Supplied entries Block Start

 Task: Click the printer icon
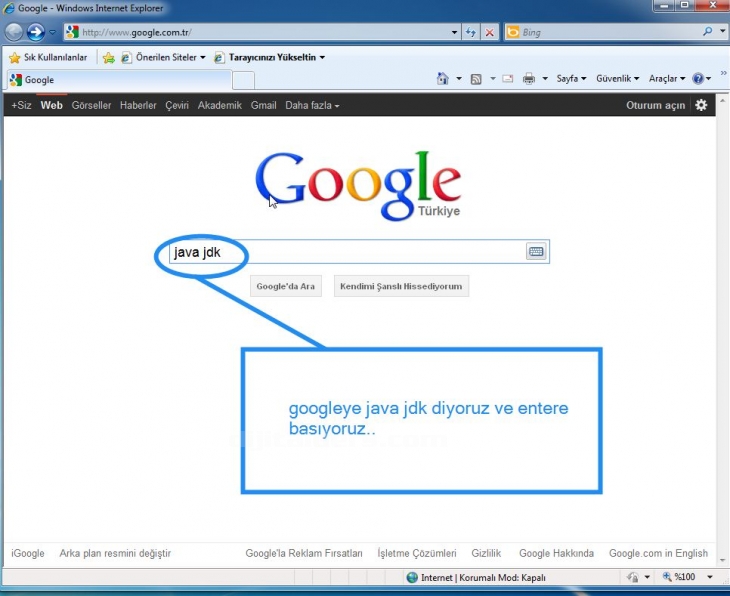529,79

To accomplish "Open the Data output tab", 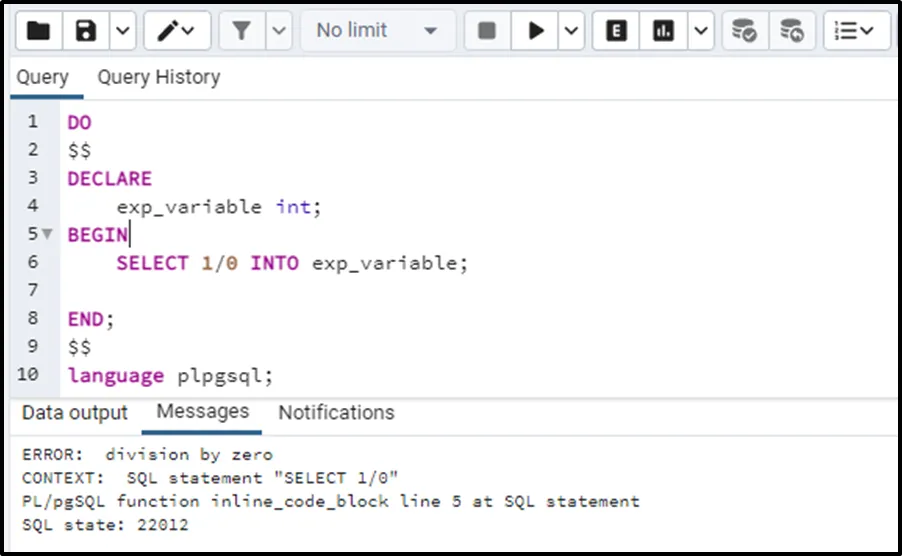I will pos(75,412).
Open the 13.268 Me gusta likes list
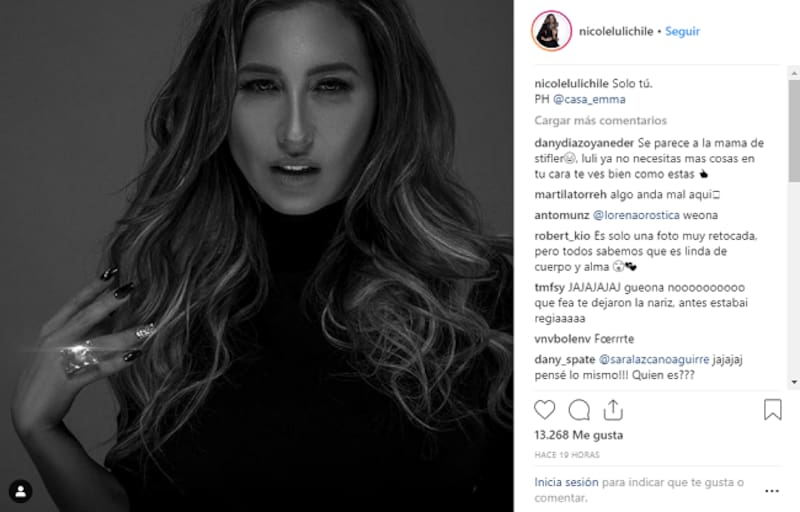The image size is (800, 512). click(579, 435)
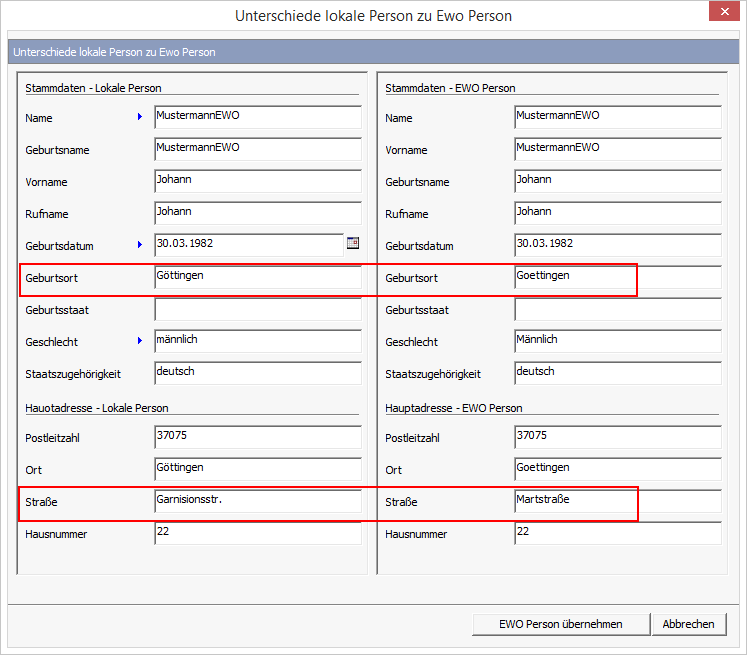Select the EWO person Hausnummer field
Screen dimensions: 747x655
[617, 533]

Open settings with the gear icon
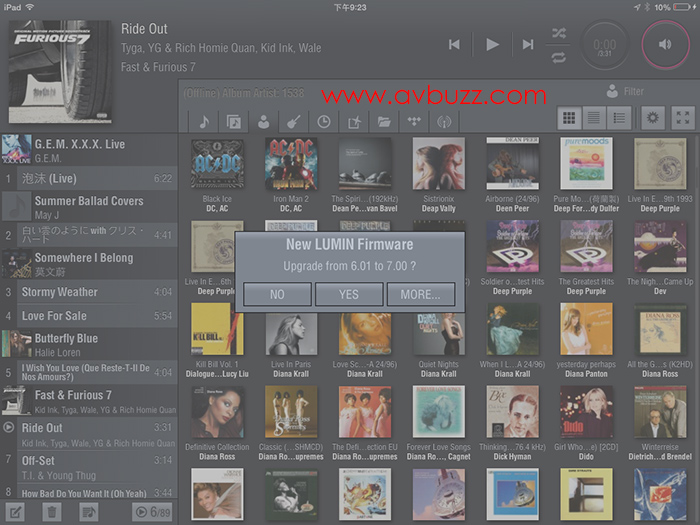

Supplied entries Block End

All lines from the one containing "Open the 13.268 Me gusta likes list" through the final line of the entries above must be restated word for word, pictures excluded.

Open the 13.268 Me gusta likes list
The image size is (800, 512). click(579, 435)
Select the EWO person Hausnummer field
Screen dimensions: 747x655
[617, 533]

Open settings with the gear icon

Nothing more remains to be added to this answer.